> [Exercises]
1) From the passage titled "Naming the Good," return the text from "Naming the Good" up to and including "Katherine lay dying.", copied word for word.
2) In the passage titled "Naming the Good," condense the paragraph beginning "Two floors below me" into a shorter version that keeps its main facts.
3) Write the next part of the passage titled "Naming the Good," picking up after its final sentence.

Naming the Good
On the night of April 21, 2008, I stood in an outside courtyard at UCLA Hospital. A group of nearly 100 friends encircled me, some weeping, some silent, all in shock at the unexpected place they found themselves ending what began as an ordinary day.
Two floors below me, my 26-year old wife lay on an operating table, her brain hemorrhaging due to the rupture of a life-long abnormality that we had no idea was there. The innocent myth of youthful immortality burst like an iridescent bubble blown from a child's lips as Katherine lay dying.
The brokenness of that moment, of all the broken moments of creation, tremored down my spine, opening my eyes, as if for the first time, to the true reality of this world. My mind raced and plagued me with a slideshow of horror from which no amount of waiting room magazines could help me escape.

> [Data provided]
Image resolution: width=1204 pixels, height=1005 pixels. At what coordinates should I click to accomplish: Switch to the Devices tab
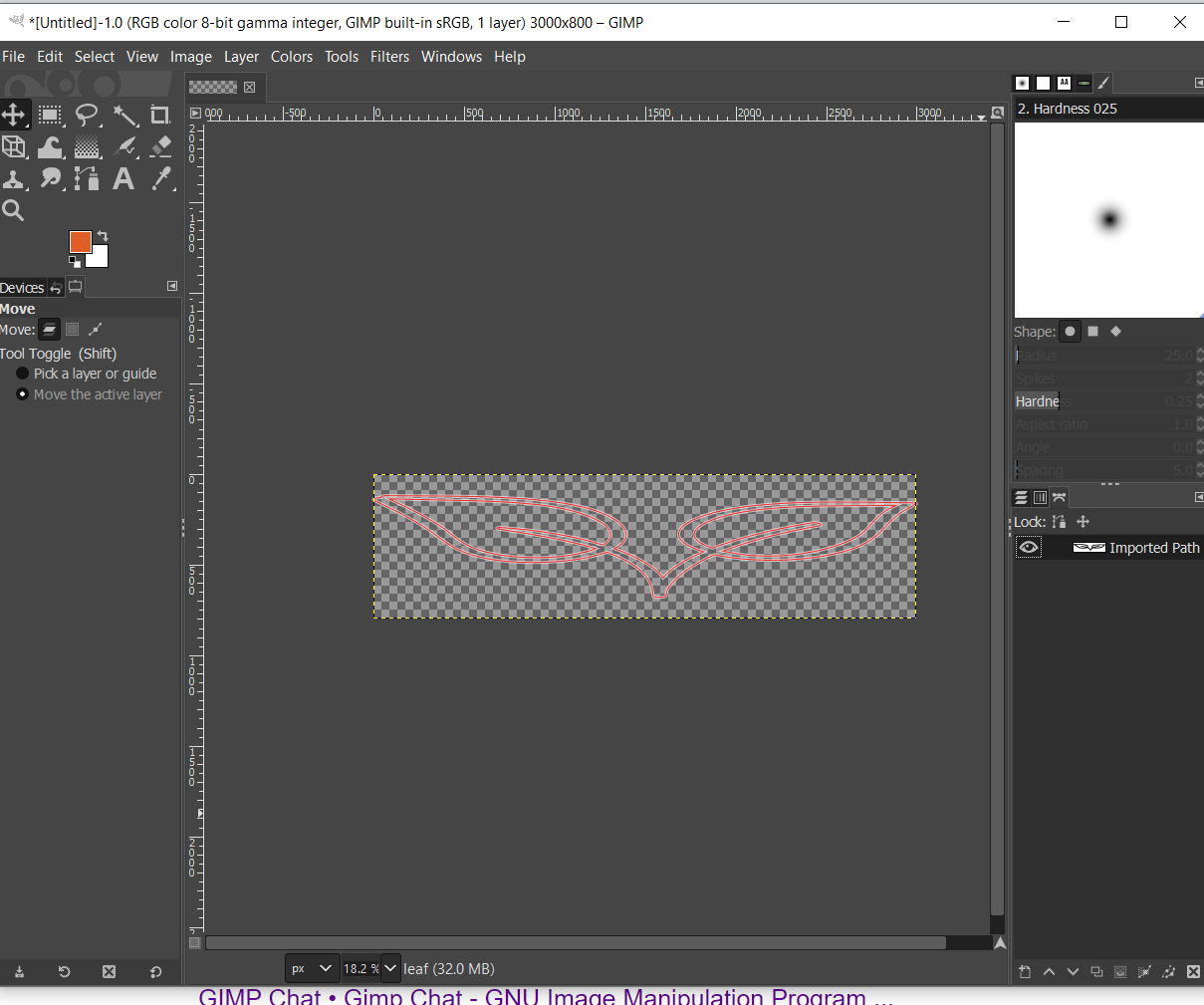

==

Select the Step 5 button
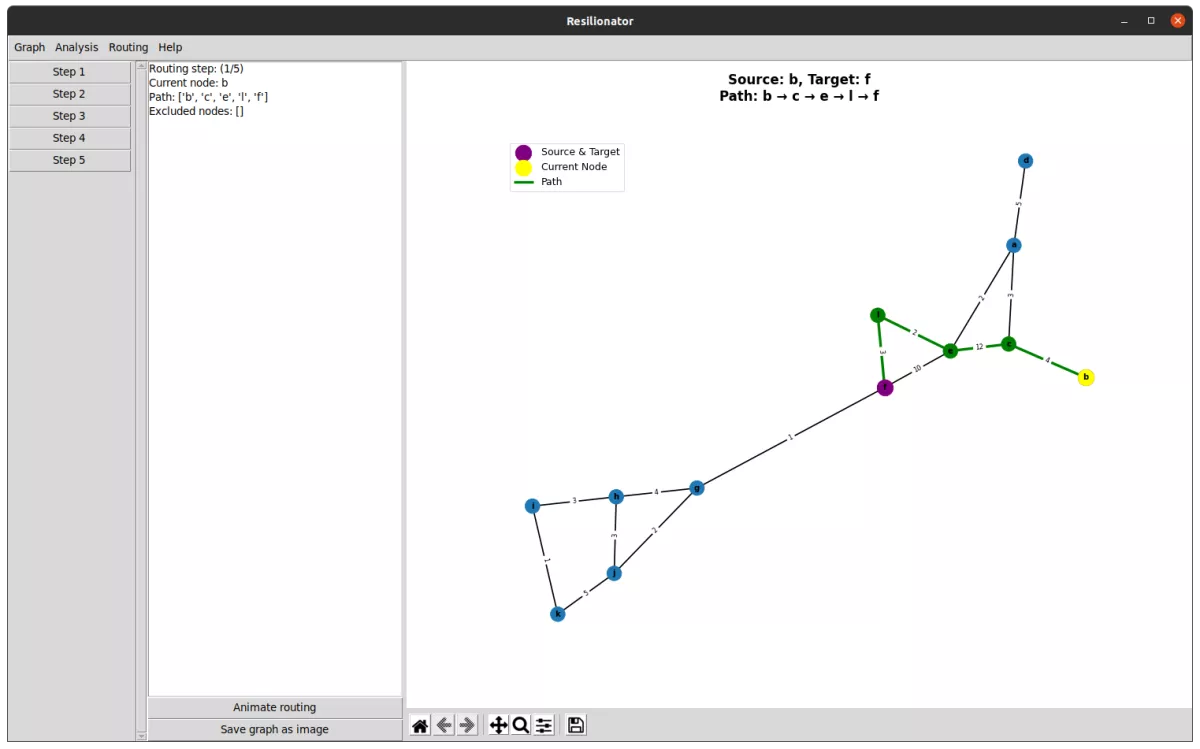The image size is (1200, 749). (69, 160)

> [Answers given]
1)
Naming the Good
On the night of April 21, 2008, I stood in an outside courtyard at UCLA Hospital. A group of nearly 100 friends encircled me, some weeping, some silent, all in shock at the unexpected place they found themselves ending what began as an ordinary day.
Two floors below me, my 26-year old wife lay on an operating table, her brain hemorrhaging due to the rupture of a life-long abnormality that we had no idea was there. The innocent myth of youthful immortality burst like an iridescent bubble blown from a child's lips as Katherine lay dying.

2) On a lower floor, the narrator's 26-year-old wife, Katherine, lay dying on an operating table from a brain hemorrhage. It was caused by the rupture of a life-long abnormality no one knew she had. That moment shattered the belief that youth is immortal.

3)
I gripped a crimson-bound Gideon's Bible found in the waiting room as if my life depended on it, and it did. Unconsciously, my fingers turned the dog-eared pages to the book of Romans, to the 8th chapter, and I began to read it aloud. It had always been Katherine's favorite passage, so it only seemed fitting, but as the words left my mouth, I wondered how they might ever be proven true on this night.
"And we know that in all things, God works for the good of those who love him, who have been called according to his purpose."